Radiologists often don’t interact directly with patients. “The exception is mammography and osteoporosis imaging. In these scenarios, a radiologist typically engages with the patient to explain the findings,” Barish says.

In Canada, radiologists also are not explaining AI’s place in treatment, yet. “That’s partly because AI has been around for a long time,” Koff says. “We see it as just one more tool. We don’t explain every tool to patients.”

Issues that complicate explaining AI include the fact that some patients are not conscious, stable, or lucid enough to discuss the topic. Some may not want to engage in discussions about complex technology involved in their care. Health care providers may also have difficulty explaining the “black box” inside of software programs, meaning how the AI algorithm accomplishes a task. This is proprietary information that software developers usually do not share.

In addition, there is the danger that patients could misperceive AI’s role. AIpowered software for radiology does not take the place of a radiologist. It does not use inaccurate data available on the internet. It also does not encourage harmful actions like suicide.

A national poll conducted in the United States between April 2025 and August 2025 found that AI has a broadly held public trust problem, according to Civiqs, an Oakland, California-based public opinion research firm. Americans’ concerns with AI went beyond a single company or application. The primary reasons they viewed AI negatively were that they believed it produced inaccurate information, is susceptible to malicious use by bad actors, and is not subject to sufficient control and regulation.

Some of the public’s mistrust of AI is due to direct engagement with widely available AI tools like ChatGPT. Inaccurate or slanted media coverage that portrays AI as replacing people in the job market is another concern. Patients are also disadvantaged by the fact that there are not many clear, unbiased, and patient-directed sources of information that explain AI’s role in medical treatment.

Work in Progress
Another question is how health care providers want to approach acknowledging the two primary types of AI, generative AI and nongenerative AI. Generative AI produces text and images with user input. Nongenerative AI analyzes information and makes predictions.

Gichoya says Emory University Hospital uses ambient AI, a generative AI tool, for documentation during patient visits and tasks such as inbox management and patient chat search. This differs from commonly used AI in medical imaging software, which is nongenerative and does not “hallucinate” like ChatGPT.

As radiologists determine how they will involve patients in improving AI-powered tools, they are also asking whether the effort is worth the expense. Erickson says AI is not a money saver.

“I read the case just as I used to, but I also read what the AI generates,” Erickson says. “So, I’m doing more work. AI can get things wrong; for example, a nutrient canal was read as a fracture. So, I am also trying to figure out why the AI made the error and correct that issue.”

Koff echoes this statement.
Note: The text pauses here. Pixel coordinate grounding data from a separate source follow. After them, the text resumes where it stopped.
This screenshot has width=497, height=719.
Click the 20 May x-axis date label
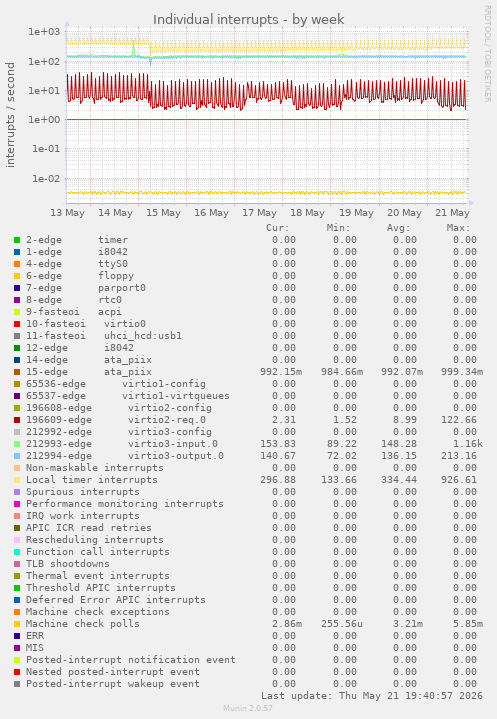[404, 213]
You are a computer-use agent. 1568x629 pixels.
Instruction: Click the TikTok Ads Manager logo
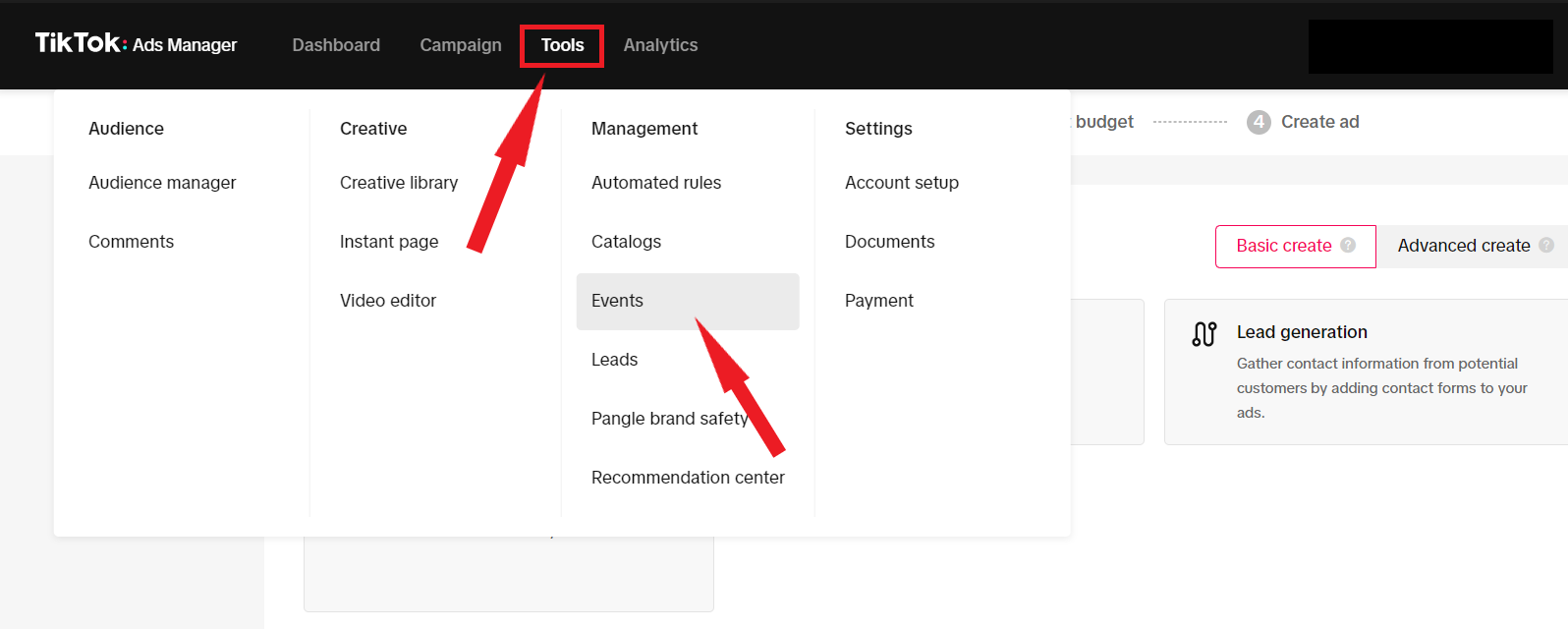click(136, 44)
He adds that radiologists must keep a trail of how and why they used AI tools. “We make sure this is monitored. If a mistake occurs, we want to determine who relied on it and what the consequences of that were,” Koff says.

Still, radiologists are likely to continue using AI tools, both to help software developers improve existing tools and to figure out where people make mistakes and AI tools do not.
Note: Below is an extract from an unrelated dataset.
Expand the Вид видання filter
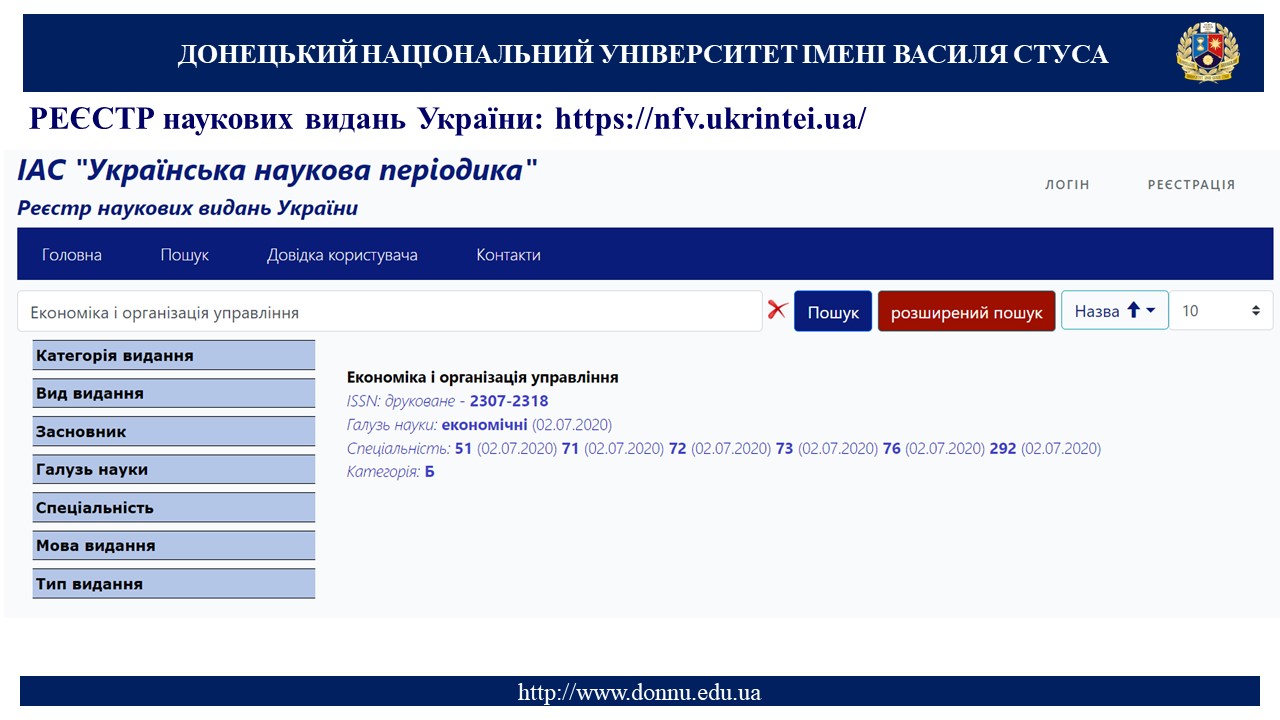This screenshot has width=1280, height=720. 174,393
“We’ve found that while the AI tool remains unchanged, unless updated, the radiologist improves with continued use,” Barish says. “This is because the tool relies on a fixed algorithm, but the radiologist gains experience and insight based on the feedback AI provides.”

It is important, however, for radiology departments to discourage radiologists from over-relying on AI tools. “When the AI tool does its job very well, a radiologist starts to get biased and overly rely on AI,” Barish says. “That is dangerous because it could lead to them acting on a false positive. The radiologist, as the person who is using the tool, needs to consider all factors to make a correct diagnosis.”

— Jessica Zimmer is a freelance writer living in northern California. She specializes in covering AI and legal matters.